While there may be very good reasons to be cautious about laptop use in the classroom – e.g., laptops with internet access may invite multitasking which is detrimental to the learning of the student engaging in multi-tasking, but also has negative effects on students sitting in proximity of the multitasker (2) – their use to take notes, it turns out, is not one of them. Or, put differently, based on the existing research evidence we have no grounds to make bold recommendations for or against laptop note-taking. A recent paper by Morehead, Dunlosky, and Rawson (3) highlights this point. They have directly recreated the original study setup of Mueller and Oppenheimer (using the same note-taking methods and study materials) and were unable to reproduce the original finding. Let’s take a closer look.
General study setup
Participants studied a TED video and took notes either longhand or on the laptop. After 30 minutes, all participants were given a final test with factual and conceptual questions.
Original findings
Participants in the longhand note-taking condition performed better on conceptual questions than participants in the laptop note-taking condition. There was no difference in performance between the two note-taking conditions on factual questions.

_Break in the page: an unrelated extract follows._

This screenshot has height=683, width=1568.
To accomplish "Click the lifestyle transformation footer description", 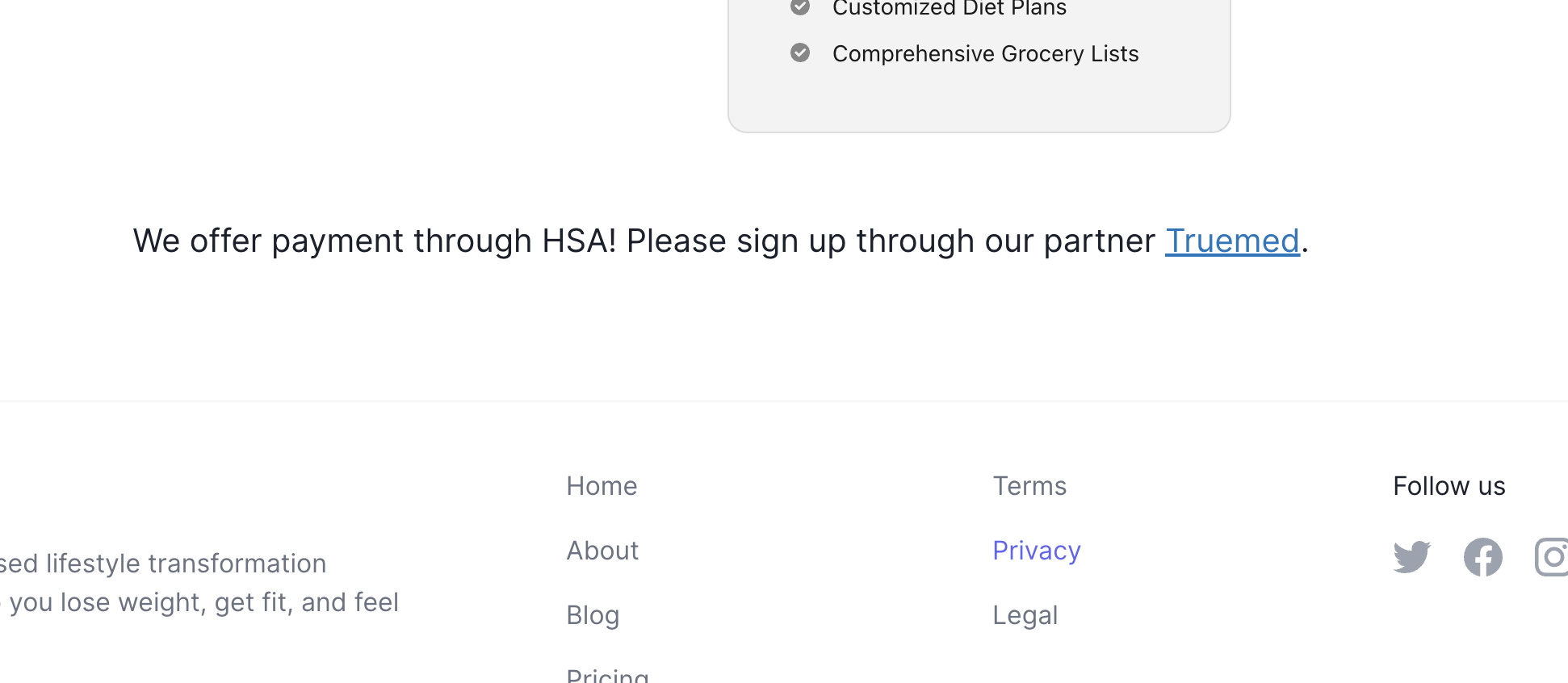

Participants who took laptop notes produced notes with more words in them and with a larger verbatim overlap with the video compared to the longhand participants. One idea of the original researchers was that this could explain the superiority of longhand note-taking: Longhand notes contain more paraphrased and fewer verbatim statements which is more beneficial for knowledge retention.
New findings
Morehead, Dunlosky, and Rawson found that participants in the longhand note-taking condition performed better on factual questions than participants in the laptop note-taking condition. There was no difference in performance between the two note-taking conditions on conceptual questions. In a second experiment they found no significant difference between longhand versus laptop note-taking on an immediate test – in fact, in this experiment they included a “no note-taking group” and found that these participants did not perform worse than participants in any of the other note-taking groups (Below, I discuss this latter finding in the context of other contributing factors that need to be taken into consideration). Thus, the results pattern directly contradicts the original findings.
In the new study, the researchers added a delayed test condition, to test if the effect would hold when participants’ knowledge is assessed two days later. In two experiments, they found that note-taking method had no effect on delayed test performance (factual + conceptual questions). Thus, on a test given two days after studying it made no difference how notes were taken.